The roads leading to Danville are lined with wagons bringing in the crops of wheat. All the local dealers are quite busy and many train cars are shipped daily.

75 YEARS AGO — 1942

The Danville Garden Clubs annual Flower and Victory Vegetable exhibit was staged yesterday at the Hub Department Store. There were 171 arrangements of flowers and vegetables in the beautiful display.

It is rather disheartening to make the mid-month report in the drive on the sale of War Bonds and Stamps, for it runs away short of an average to make the July goal, which was set at $73,400 by the Treasury Department. Only $19,521 had been sold for the month. This is less than a third of the quota to be raised with only 15 more days to go.

Attention all women: Your help is urgently needed to complete Boyle County’s quota of 500,000 surgical dressings by January 1, 1943. Everyone who is to work must register at the Red Cross Office on West Walnut Street.

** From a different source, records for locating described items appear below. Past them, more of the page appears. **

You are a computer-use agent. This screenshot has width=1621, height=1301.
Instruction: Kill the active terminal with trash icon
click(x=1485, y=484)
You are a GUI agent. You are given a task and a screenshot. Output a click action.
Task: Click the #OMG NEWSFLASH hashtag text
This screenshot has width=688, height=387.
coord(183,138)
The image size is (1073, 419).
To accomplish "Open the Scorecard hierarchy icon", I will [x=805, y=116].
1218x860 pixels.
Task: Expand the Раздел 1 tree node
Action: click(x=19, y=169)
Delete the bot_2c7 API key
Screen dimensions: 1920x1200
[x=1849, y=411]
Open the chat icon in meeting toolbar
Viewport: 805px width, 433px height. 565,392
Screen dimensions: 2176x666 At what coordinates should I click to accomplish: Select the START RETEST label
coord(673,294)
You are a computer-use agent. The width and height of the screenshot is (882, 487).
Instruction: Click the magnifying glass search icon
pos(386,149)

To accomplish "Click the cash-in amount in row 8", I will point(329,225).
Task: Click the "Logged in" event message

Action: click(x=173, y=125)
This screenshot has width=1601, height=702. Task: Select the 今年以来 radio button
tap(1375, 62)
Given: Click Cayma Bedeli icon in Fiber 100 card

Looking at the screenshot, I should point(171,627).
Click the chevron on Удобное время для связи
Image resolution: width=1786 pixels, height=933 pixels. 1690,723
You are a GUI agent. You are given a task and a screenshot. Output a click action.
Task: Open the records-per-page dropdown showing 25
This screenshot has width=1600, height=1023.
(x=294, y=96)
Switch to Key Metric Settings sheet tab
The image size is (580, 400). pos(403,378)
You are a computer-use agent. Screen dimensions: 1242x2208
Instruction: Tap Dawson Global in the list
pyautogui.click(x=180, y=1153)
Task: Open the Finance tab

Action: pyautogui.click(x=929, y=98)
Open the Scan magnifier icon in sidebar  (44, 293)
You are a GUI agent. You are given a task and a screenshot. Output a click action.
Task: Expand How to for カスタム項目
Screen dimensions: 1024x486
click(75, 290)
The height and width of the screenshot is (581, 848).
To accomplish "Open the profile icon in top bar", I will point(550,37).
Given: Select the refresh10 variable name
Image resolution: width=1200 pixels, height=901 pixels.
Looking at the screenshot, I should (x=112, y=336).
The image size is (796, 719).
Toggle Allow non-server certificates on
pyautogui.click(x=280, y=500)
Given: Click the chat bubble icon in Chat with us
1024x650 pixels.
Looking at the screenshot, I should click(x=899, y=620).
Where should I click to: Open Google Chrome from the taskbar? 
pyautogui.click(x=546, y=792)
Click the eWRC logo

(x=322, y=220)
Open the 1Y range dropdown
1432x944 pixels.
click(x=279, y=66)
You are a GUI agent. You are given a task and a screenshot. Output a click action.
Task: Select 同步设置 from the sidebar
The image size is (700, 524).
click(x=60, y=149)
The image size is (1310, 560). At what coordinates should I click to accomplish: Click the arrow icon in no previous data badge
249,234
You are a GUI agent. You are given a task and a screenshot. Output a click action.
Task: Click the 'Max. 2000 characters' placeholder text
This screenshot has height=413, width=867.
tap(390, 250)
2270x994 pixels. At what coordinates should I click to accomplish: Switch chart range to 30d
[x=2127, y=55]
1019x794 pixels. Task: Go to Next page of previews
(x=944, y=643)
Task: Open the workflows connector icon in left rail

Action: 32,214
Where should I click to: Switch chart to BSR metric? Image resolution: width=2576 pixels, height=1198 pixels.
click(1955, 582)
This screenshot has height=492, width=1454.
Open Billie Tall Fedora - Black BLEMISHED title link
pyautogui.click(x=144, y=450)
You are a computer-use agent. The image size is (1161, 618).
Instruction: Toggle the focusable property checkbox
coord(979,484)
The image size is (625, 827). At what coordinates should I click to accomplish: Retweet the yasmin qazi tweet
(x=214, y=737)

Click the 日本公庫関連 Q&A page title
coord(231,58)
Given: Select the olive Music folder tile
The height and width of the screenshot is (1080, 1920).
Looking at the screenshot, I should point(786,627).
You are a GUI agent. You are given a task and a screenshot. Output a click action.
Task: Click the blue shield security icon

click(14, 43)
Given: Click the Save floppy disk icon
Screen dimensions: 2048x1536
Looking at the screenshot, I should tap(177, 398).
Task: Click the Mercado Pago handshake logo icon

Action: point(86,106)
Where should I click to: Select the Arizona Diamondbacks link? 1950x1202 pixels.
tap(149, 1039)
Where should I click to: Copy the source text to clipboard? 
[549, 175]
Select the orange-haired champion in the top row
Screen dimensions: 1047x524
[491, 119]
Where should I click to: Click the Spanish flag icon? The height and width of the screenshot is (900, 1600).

Officials of the local Selective Service Board has reported the case of a son, whose father is being drafted, volunteering to go with his father for Army duty. They said that Bosley Russell, 37, who lives on Stanford Avenue, would be drafted on July 31, and that his son, William Russell, of the same address, had volunteered for service and would leave the same date as his father.

50 YEARS AGO — 1967

The Farmers National Bank of Danville has planned and started work on an expansion and renovation project that will cost about $250,000 and will make the 86-year-old institution the most beautiful banking facility in the south — officers, directors and stockholders hope. The design and furnishings will be Colonial and a computer will be installed in March of 1968. The expansion into the Lenard Jewelry Building and the small loan department space joining the bank on the east side will increase the customer and working space by one-third.

Postmaster Edwards stated today that for the duration of the nationwide railroad strike, no mail of the second, third and fourth class will be accepted for delivery beyond the second parcel post zone, which is about 150 miles. However, these classes may be mailed to other zones when postage is paid at first class or air mail rates.

She’s just a little 5-year-old girl and she was so happy when she got a Sting Ray juvenile bike for her birthday. It was blue, with a white basket, pink flowers and training wheels. But, unless the pangs of conscience mellow somebody, Tina Lee Carter will not get to ride her bike anymore because it was stolen from the carport at her home on Harding Street.

25 YEARS AGO — 1992

Boyle County Fiscal Court came under fire from citizens and city commissioners over its rejection of a $6.65 million regional park plan proposed by the Recreation Board. “Our kids deserve to swim in something better than a creek hole,” said Joe Brummett. “Facilities for picnics, ball games and other activities are overcrowded,” said Carol Sargent.

The soaring cost of housing prisoners has prompted Garrard County officials to look at home incarceration as a cheaper alternative to jail. Judge-Executive Ray Hammonds said jail costs have more than doubled in the last five years from $65,000 in 1987-88 to $143,000 last fiscal year. And that’s for a county that doesn’t even have a jail. Garrard County pay $22 a day for each prisoner it houses at the Lincoln County Regional Jail.

Over the vigorous protests of one of the developers, a request to rezone property next to Old Bridge has been sent by Boyle County Fiscal Court back to Planning and Zoning for “reconsideration.” At issue is a request by Old Bridge developers to rezone a tract off Wells Landing Road from agricultural-residential to single-family residential. The developers plan to build 17 houses on lots of at least 1 acre each.